Sore ini, aku pergi keluar sendiri. Hanna dan Lyly sedang tertidur pulas. Tak tega membangunkan mereka. Berbekal petunjuk arah dari Mang Supri, aku berangkat menyusuri jalanan. Masih asri dan hijau. Cocok untuk menghilangkan stres dan kejenuhan. Entah sudah berapa lama aku berjalan, tak terasa hari mulai malam. Wah, harus segera balik nih! Tapi, yang terjadi sekarang adalah aku lupa arah jalan pulang! Ku ambil handphone yang ada di saku celana. Sial! Nggak ada sinyal lagi! Raungan burung-burung hantu semakin jelas. Aku takut. Tanpa terasa bulir air mataku mulai berjatuhan.

~*~

Hampir setengah jam aku menangis. Tiba-tiba ada yang menepuk pundakku dari belakang. Jantungku berdegup kencang. Siapa gerangan? Ku balikkan badanku perlahan. Seorang lelaki muda dengan rambut cepak tersenyum padaku.
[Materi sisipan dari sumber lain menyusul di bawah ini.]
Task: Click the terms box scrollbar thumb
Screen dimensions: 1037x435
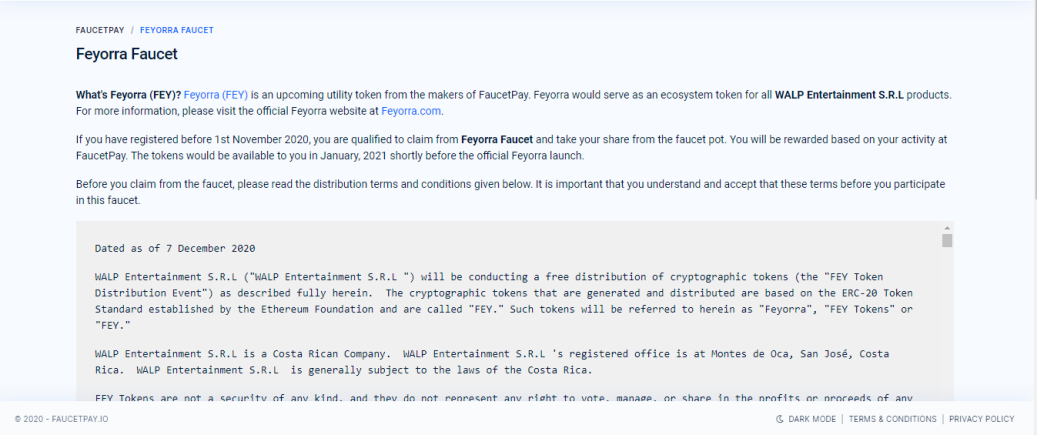Action: tap(947, 240)
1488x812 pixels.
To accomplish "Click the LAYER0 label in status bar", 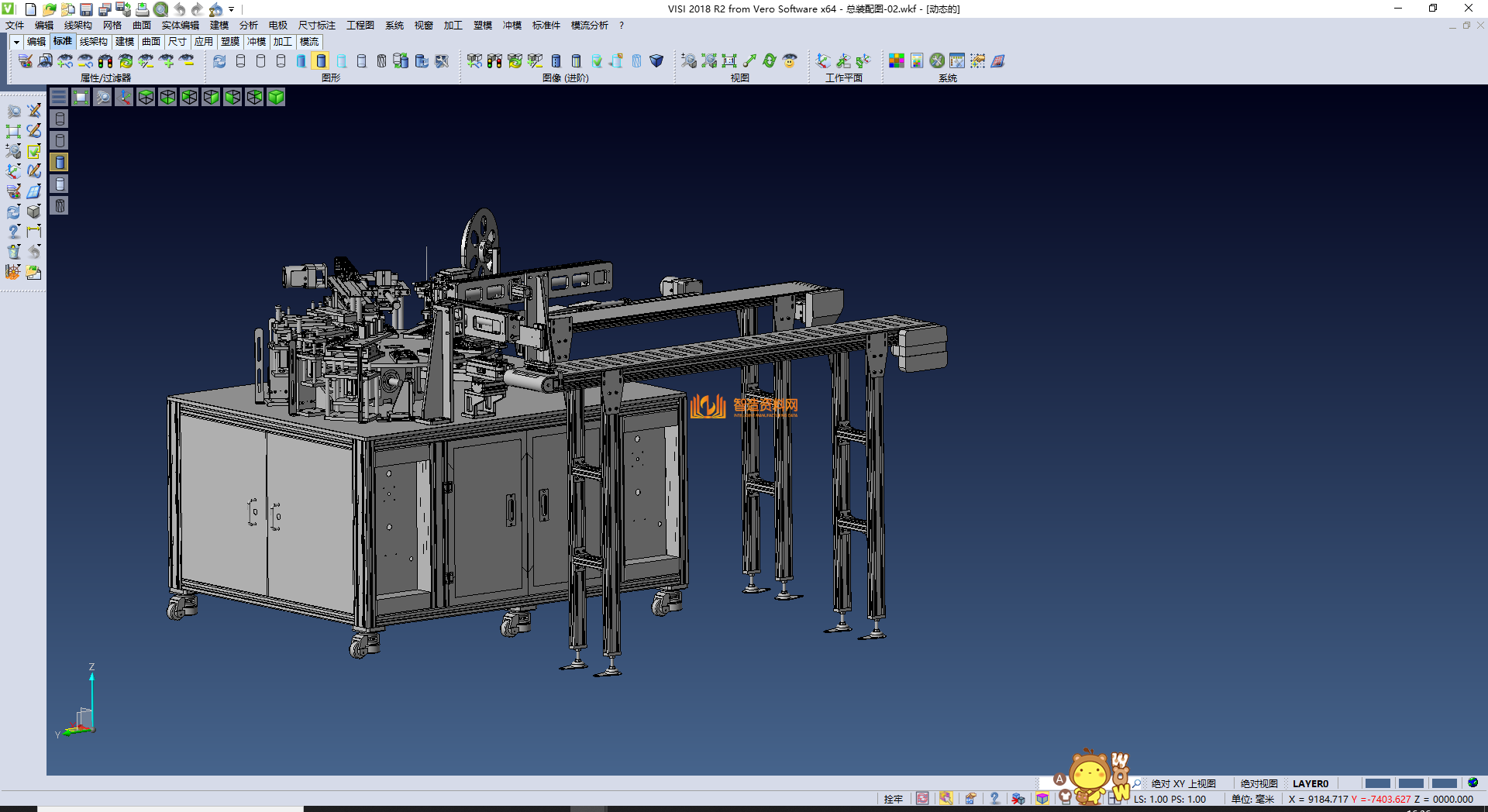I will [x=1310, y=783].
          “Loe siapa?” tanyaku takut.
          “Gue Rion. Loe?”
          “Gue Vanilla.”
          “Ngapain loe di sini mewek gitu? Nggak tahu jalan pulang ya?”
          “Iya.”
          “Tenang aja.. Gue bakal bantu loe. Loe nginep di mana?”
          ”Di Vila Address, emang loe tahu?”
          “Ohh.. gue tahu kalo vila itu. Kebetulan vila gue juga deket sana. Yuk pulang!”
Sejenak ku amati penampilannya. Memastikan bahwa dia benar-benar akan menolongku.
          “Udah ayo.. loe nggak usah takut sama gue. Gue nggak bakal ngapa-ngapain loe kok.”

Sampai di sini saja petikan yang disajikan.